# Is it ich or something else



## SomethingGourami (Dec 28, 2012)

My 36 gallon tank has 2 buenos aires tetras, 5 lamp eye tetras, and 2 gold fours is. In the past week, 1 lamp eye tetra and 1 gold gourami died. Almost all my fish are covered in white spots. So I wanted a few days and they still have the spots. Please tell what diasese it is and how to cure it.*c/p*


----------



## jschwabe5 (Nov 26, 2011)

Ich is pretty easy to identify, it will look like grains of salt coating your fish from head to tail. It is a parasite, it can be controlled pretty quick with medication and temperature. White cottony patches it could be bacterial or fungal. If you can post a picture showing the spots we can ID


----------



## SomethingGourami (Dec 28, 2012)

Dumb auto correct, 2 gold gourami.
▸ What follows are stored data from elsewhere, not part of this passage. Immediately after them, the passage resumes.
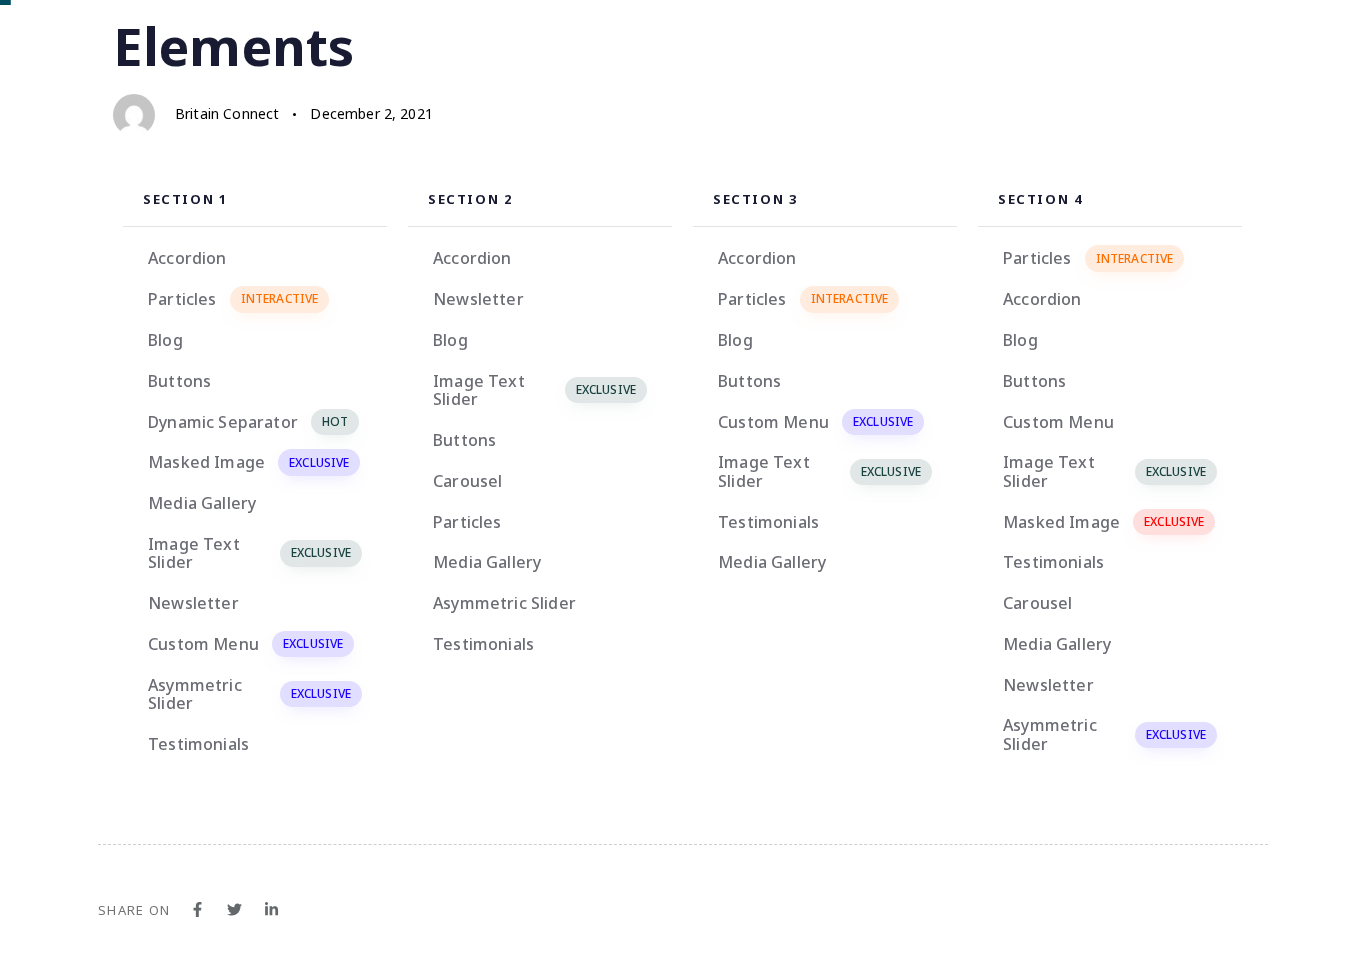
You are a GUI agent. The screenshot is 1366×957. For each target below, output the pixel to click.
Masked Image (248, 462)
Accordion (187, 258)
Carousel (467, 481)
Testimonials (198, 744)
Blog (165, 340)
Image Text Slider (249, 553)
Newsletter (193, 603)
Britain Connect (227, 113)
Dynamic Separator (248, 422)
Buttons (179, 381)
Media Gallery (202, 503)
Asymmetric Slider (249, 694)
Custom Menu (245, 644)
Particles (233, 299)
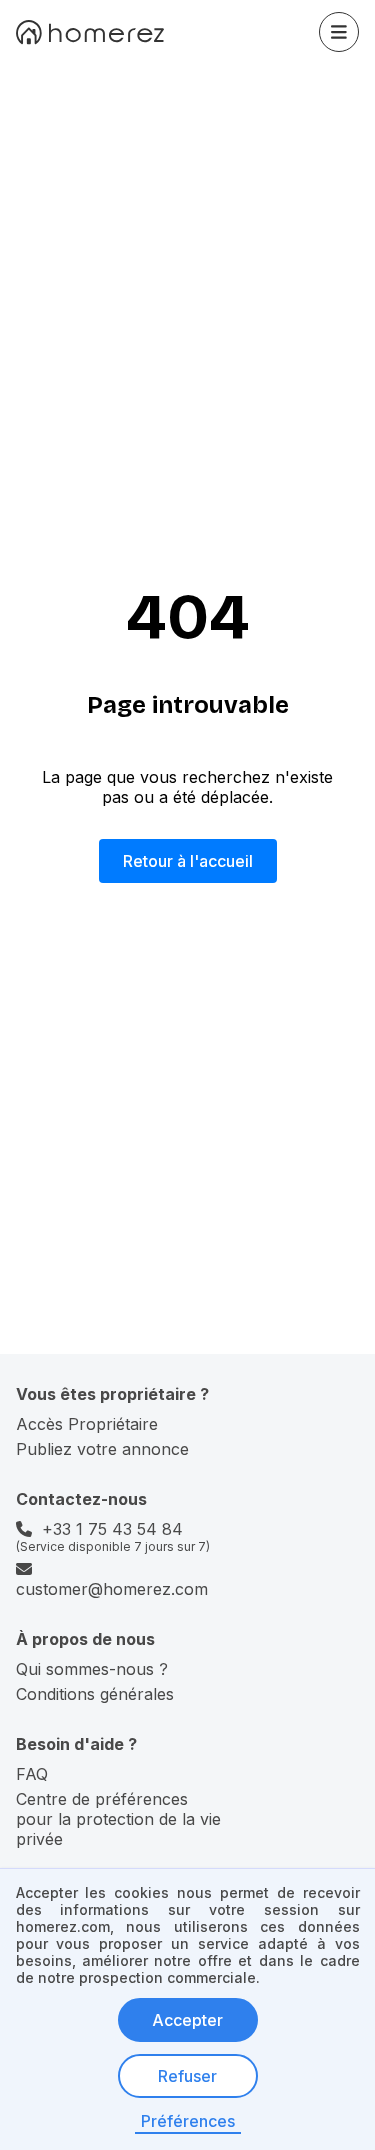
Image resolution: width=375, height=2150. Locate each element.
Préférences (188, 2121)
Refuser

And yes it is more salt like. I will try to post pictures soon. Some fish seem to have gotten rid of it.


----------



## jschwabe5 (Nov 26, 2011)

If that is the case you do have ich - its best treated with temp and medication. Look for a product at your local fish store called Quick Cure, its a blue liquid and pretty cheap. Do a water change - vac the gravel. Remove any carbon from your filter and turn off UV sterilizer if you have. Slowly raise the temperature in your tank to 85 degrees. Ich is a parasite - the higher temp will not kill the parasite but helps speed up its reproduction cycle. Follow directions on quick cure its so many drops per gallon. You may not see much change until after a few days of treatment. Keep the temp up for 7-10 days. Quick cure med is not recommended on catfish and loaches.


----------



## tbub1221 (Nov 1, 2012)

jschwabe5 said:


> If that is the case you do have ich - its best treated with temp and medication. Look for a product at your local fish store called Quick Cure, its a blue liquid and pretty cheap. Do a water change - vac the gravel. Remove any carbon from your filter and turn off UV sterilizer if you have. Slowly raise the temperature in your tank to 85 degrees. Ich is a parasite - the higher temp will not kill the parasite but helps speed up its reproduction cycle. Follow directions on quick cure its so many drops per gallon. You may not see much change until after a few days of treatment. Keep the temp up for 7-10 days. Quick cure med is not recommended on catfish and loaches.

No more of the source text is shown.